First, in God’s sight no-one is an outsider. You and I probably recoil instinctively from some people. For me it is the sort of traveller, so unlike the old ‘gentlemen of the road’, who arrives at the door demanding money, is dismissive of a Vicarage sandwich, and readily becomes both abusive and aggressive. I dislike such unwelcome visitors intensely. Yet God loves them. Jesus saw everyone as the sons or daughters of his heavenly Father. I need, you need, to battle with our prejudices against our fellow human beings – prejudice of colour or class or creed – and to ask God to help us overcome them, to pray that we might see them with the eyes of Christ.


Second, ‘notorious sinners’ are often easier for God to deal with, because on the whole they know all too well that they are sinners and are prepared to admit to those sins. That is half the battle; that is to be half way to repentance, and without repentance we cannot know forgiveness. But for those of us who think ourselves OK – good, solid, respectable, pious folk – Jesus has a name, and it’s not very polite: ‘whited sepulchres’. Squeaky clean on the outside; corrupt and in decay within. Pray for the honesty to know yourself, to know your sinfulness, and to have the humility to admit it.

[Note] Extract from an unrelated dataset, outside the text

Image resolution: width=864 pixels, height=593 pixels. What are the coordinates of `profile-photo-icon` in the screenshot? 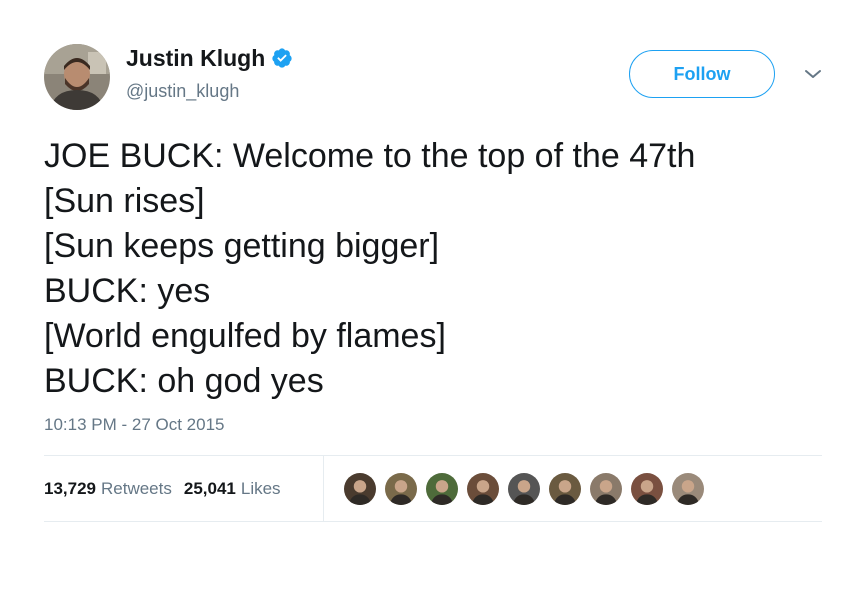 It's located at (77, 77).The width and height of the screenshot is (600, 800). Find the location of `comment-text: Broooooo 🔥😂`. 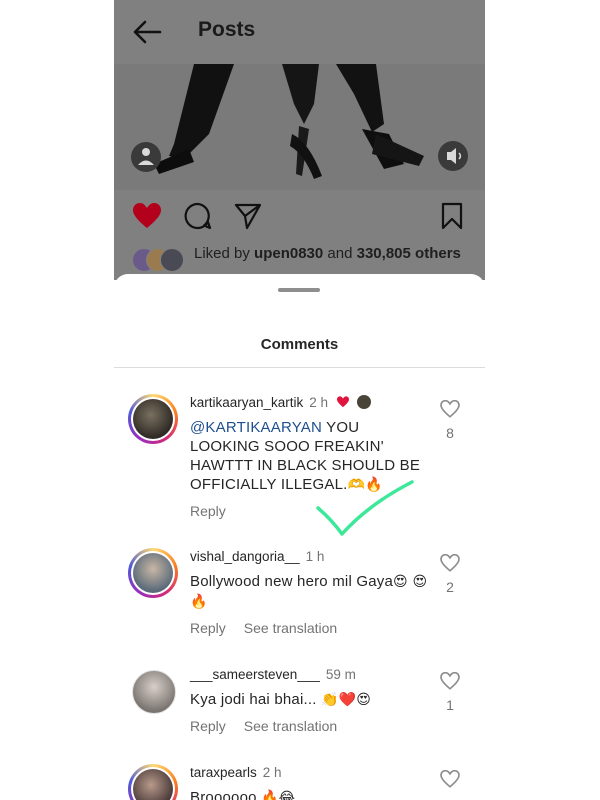

comment-text: Broooooo 🔥😂 is located at coordinates (310, 794).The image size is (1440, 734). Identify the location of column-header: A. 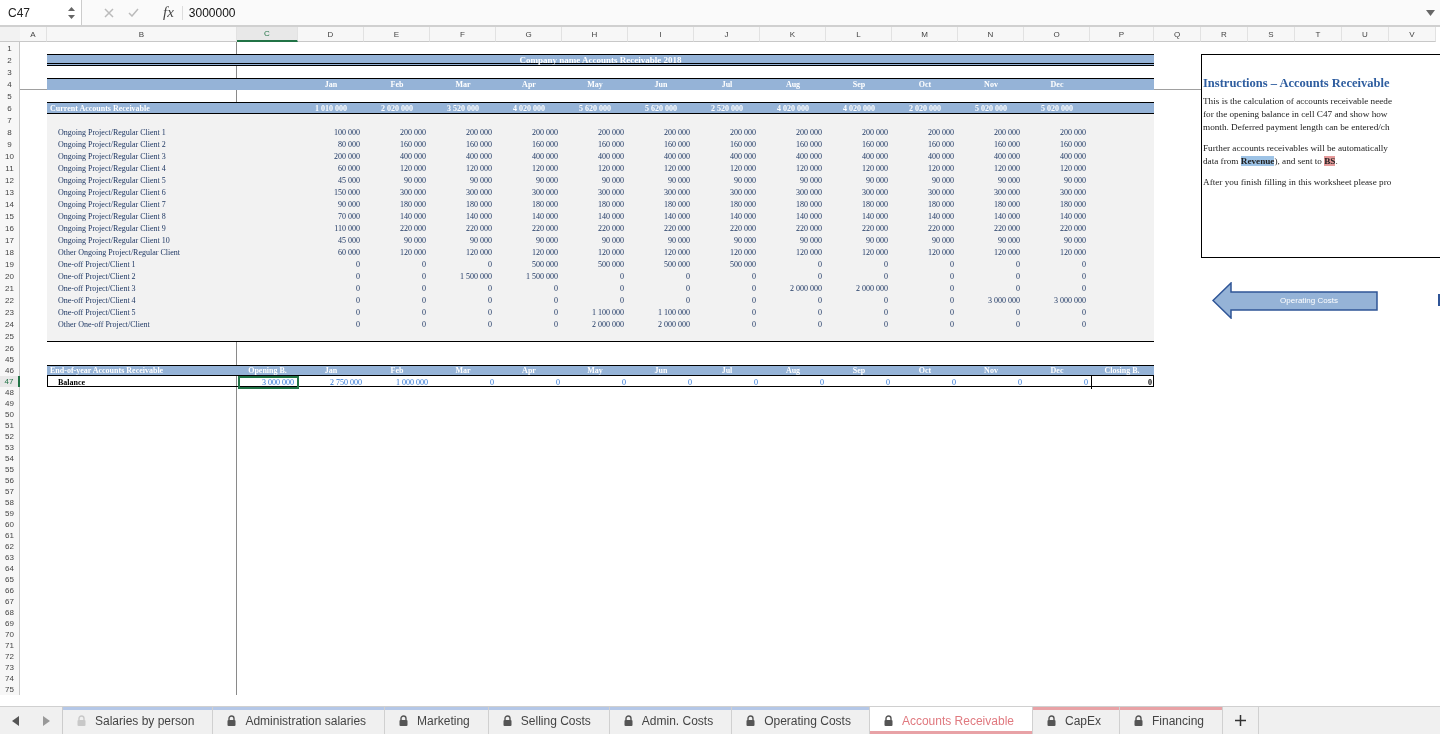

Third, God calls the least-likely people to be instruments of his will. In the Bible I think particularly of Isaiah’s prophecy around 700BC, concerning ‘His anointed’, his ‘messiah’. This person would act for God upon earth, conquering kingdoms, releasing the people of Israel from foreign exile, rebuilding Jerusalem and the Temple, and shepherding His people. God would go before him – even hold his hand, Isaiah writes – giving him fame, riches and power as only God can. Who did he mean? Jesus Christ? Josiah? Ezra? Nehemiah? Judas Maccabaeus? Not at all. Through Isaiah, God prophesies His anointed will be none other than Cyrus the Great, King of Persia! In other words God chose a pagan ruler, a man of bloody conquests and cut-throat politics, to be his anointed servant and the shepherd of his people. [cf. Isaiah 44]. God is never afraid to dirty his hands when it comes to choosing those for whom he has a special task.


In the same way Jesus went for his first disciples not to the learned and wise of his day, not to the professional religious men of temple and synagogue, but to simple fishermen, humble countrymen – and Matthew, the hated tax collector. And time and again he compared those the world despises – like the tax collector in the parable, whose heartfelt prayer was heard, with those who are religious on the outside but inside are totally conformed to the spirit of this passing age. And that means, even though you might think you are the least talented, the least gifted, and the most unlikely person here this morning to be needed or used by God, you are probably exactly the person he needs to do this or attempt that for him. He needs you: it is as simple as that. And whenever you or I are tempted to look down upon anyone – to get a bit ‘up ourselves’, as they say these days – then we need to ask quietly under our breath ‘Tax collector or Pharisee?’ On the answer to that question our whole salvation may depend.